• How to complete this task: Beginning with the line that contains "钙锌稳定剂 (916, 483)" in the material below, print each line exactly until the line that contains "新闻中心 (1551, 60)" has been printed, then stop.

• Available data:
######

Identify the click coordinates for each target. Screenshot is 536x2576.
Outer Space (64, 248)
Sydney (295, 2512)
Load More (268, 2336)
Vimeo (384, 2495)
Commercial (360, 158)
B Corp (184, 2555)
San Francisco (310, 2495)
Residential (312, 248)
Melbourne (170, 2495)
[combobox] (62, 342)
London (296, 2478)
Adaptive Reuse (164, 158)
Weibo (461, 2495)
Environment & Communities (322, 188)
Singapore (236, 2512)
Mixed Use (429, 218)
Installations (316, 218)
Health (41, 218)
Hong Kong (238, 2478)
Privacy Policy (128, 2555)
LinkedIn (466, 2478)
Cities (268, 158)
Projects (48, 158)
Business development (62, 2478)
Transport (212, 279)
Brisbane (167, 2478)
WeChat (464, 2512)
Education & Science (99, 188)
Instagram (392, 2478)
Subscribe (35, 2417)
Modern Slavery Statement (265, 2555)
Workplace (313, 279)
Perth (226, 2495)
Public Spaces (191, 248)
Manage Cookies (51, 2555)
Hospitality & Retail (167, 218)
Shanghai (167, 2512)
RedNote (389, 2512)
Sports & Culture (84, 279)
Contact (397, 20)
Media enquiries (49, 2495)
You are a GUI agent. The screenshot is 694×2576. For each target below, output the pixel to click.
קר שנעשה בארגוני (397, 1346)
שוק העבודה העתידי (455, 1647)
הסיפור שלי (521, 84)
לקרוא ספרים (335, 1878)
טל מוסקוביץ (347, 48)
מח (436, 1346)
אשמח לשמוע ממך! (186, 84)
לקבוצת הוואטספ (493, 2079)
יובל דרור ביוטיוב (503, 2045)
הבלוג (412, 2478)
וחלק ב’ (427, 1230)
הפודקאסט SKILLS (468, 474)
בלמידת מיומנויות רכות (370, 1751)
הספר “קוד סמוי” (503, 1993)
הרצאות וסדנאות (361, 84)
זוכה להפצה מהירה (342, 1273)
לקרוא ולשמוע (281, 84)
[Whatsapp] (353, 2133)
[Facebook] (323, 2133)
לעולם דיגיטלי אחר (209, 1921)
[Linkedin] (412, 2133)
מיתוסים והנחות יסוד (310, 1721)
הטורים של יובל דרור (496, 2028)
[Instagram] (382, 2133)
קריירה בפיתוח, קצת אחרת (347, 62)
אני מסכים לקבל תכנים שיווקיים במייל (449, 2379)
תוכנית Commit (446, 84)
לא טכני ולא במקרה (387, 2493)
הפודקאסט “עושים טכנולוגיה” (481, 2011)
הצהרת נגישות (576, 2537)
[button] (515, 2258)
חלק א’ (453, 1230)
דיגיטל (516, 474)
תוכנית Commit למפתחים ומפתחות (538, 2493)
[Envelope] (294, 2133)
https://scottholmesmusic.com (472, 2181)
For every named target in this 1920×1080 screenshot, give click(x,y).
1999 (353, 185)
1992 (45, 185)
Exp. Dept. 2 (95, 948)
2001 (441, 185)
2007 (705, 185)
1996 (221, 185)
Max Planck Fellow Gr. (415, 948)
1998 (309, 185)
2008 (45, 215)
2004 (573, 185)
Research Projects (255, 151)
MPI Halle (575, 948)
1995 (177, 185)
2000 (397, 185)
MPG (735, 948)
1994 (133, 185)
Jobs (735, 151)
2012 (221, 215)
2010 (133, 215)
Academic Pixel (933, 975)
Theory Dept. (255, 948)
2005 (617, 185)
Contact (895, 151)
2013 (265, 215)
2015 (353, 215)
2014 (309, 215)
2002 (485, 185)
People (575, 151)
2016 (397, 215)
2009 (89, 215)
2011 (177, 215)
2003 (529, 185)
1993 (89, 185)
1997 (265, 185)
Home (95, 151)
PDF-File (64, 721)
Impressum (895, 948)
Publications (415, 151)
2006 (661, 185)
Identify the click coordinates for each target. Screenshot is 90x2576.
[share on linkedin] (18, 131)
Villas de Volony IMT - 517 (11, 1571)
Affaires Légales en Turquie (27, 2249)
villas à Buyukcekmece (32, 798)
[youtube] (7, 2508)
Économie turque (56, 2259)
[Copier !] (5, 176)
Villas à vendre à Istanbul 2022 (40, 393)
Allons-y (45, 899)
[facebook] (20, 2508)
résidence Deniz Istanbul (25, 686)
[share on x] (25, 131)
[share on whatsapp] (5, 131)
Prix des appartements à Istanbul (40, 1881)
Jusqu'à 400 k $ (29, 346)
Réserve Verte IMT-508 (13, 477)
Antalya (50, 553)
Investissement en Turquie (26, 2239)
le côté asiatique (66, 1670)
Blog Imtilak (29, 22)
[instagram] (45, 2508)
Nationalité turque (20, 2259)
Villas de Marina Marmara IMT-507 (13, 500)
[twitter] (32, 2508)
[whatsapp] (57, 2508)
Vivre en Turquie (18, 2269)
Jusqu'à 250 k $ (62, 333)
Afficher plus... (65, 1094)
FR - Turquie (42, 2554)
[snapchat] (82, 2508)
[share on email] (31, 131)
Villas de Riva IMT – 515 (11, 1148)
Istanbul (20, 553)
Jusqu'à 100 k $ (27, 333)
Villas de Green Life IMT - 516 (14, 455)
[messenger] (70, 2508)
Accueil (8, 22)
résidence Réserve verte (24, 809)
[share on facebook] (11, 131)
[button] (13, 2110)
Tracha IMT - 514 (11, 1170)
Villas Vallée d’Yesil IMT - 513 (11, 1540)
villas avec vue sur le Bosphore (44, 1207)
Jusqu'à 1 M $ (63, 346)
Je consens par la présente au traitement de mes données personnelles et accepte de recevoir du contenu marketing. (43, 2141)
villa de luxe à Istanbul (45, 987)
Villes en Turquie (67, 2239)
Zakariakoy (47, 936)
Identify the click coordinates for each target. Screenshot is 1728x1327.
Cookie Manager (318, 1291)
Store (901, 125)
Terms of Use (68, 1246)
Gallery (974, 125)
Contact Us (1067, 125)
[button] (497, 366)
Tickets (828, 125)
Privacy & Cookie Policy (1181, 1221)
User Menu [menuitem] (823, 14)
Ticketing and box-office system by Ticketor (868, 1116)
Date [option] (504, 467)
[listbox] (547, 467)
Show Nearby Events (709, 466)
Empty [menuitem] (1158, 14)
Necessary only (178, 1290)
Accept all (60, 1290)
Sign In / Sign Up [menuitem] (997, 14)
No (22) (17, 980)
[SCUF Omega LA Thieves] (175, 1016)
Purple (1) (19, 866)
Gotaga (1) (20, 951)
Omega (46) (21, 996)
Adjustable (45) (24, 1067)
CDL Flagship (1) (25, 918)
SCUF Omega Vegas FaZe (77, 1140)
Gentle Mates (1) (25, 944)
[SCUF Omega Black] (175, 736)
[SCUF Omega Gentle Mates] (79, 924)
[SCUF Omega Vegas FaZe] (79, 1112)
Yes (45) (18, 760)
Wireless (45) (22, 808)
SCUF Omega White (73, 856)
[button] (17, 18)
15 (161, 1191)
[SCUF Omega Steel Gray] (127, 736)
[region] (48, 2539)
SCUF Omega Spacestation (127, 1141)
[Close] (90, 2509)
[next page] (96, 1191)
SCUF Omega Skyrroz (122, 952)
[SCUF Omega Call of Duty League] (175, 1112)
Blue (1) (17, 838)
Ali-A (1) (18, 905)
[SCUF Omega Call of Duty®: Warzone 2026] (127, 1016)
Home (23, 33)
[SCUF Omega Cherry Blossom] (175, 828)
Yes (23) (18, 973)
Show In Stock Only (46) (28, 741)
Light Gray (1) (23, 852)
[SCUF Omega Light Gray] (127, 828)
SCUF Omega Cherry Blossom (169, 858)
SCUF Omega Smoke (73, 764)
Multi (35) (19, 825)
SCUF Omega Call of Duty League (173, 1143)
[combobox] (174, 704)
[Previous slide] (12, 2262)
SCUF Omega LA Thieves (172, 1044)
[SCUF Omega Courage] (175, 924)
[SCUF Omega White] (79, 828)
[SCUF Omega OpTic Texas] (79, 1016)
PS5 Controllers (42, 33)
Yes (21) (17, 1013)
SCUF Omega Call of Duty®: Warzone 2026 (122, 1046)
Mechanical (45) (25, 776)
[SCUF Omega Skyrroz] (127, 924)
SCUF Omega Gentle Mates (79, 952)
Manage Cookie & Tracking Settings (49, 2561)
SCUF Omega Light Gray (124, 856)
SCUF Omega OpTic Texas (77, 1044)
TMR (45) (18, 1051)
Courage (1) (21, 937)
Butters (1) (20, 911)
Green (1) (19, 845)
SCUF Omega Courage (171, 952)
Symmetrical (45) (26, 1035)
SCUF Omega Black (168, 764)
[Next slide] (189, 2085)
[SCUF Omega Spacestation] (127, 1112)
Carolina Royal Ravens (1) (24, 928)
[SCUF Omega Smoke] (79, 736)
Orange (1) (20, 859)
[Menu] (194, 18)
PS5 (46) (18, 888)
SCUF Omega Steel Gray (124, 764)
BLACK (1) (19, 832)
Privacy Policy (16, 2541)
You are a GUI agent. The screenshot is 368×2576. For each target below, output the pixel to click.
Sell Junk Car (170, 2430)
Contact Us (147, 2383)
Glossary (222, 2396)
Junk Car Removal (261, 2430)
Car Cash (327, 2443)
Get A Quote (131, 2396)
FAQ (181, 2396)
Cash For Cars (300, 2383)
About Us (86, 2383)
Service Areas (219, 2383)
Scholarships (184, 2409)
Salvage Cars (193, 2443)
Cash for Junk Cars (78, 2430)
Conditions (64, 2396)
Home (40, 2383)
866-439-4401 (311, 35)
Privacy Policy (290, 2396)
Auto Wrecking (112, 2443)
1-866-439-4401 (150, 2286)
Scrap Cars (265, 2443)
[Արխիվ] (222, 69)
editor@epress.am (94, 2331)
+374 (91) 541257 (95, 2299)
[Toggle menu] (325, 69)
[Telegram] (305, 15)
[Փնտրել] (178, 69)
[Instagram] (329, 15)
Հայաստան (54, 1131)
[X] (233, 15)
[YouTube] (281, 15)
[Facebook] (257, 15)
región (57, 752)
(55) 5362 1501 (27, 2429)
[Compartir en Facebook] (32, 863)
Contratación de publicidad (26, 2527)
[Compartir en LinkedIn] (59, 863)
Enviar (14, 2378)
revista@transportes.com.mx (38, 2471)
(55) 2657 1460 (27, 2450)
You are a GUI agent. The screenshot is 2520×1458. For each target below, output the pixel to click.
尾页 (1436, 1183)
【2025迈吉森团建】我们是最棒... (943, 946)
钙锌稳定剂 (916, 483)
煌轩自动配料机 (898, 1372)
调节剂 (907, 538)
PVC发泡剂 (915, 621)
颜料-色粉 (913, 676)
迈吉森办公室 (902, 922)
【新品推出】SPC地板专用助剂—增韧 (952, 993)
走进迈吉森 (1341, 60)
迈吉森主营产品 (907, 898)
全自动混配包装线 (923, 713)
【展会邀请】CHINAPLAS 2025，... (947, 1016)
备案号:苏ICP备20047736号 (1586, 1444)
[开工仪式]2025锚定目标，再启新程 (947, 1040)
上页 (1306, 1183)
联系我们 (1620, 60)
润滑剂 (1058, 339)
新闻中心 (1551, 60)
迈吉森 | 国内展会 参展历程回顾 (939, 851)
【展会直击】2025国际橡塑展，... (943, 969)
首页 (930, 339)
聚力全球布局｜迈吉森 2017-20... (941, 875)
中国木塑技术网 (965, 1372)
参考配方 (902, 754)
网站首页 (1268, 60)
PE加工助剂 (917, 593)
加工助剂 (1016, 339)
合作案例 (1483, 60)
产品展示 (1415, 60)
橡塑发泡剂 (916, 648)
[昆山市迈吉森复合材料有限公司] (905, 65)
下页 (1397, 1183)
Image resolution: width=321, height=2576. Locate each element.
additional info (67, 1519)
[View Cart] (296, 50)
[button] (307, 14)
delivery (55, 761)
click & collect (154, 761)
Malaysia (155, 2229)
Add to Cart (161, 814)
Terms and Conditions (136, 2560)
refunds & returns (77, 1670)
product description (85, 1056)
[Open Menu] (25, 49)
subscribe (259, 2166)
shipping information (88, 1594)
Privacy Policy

######

• Response to this exercise:
钙锌稳定剂 (916, 483)
煌轩自动配料机 (898, 1372)
调节剂 (907, 538)
PVC发泡剂 (915, 621)
颜料-色粉 (913, 676)
迈吉森办公室 (902, 922)
【新品推出】SPC地板专用助剂—增韧 (952, 993)
走进迈吉森 (1341, 60)
迈吉森主营产品 (907, 898)
全自动混配包装线 (923, 713)
【展会邀请】CHINAPLAS 2025，... (947, 1016)
备案号:苏ICP备20047736号 (1586, 1444)
[开工仪式]2025锚定目标，再启新程 (947, 1040)
上页 (1306, 1183)
联系我们 (1620, 60)
润滑剂 (1058, 339)
新闻中心 (1551, 60)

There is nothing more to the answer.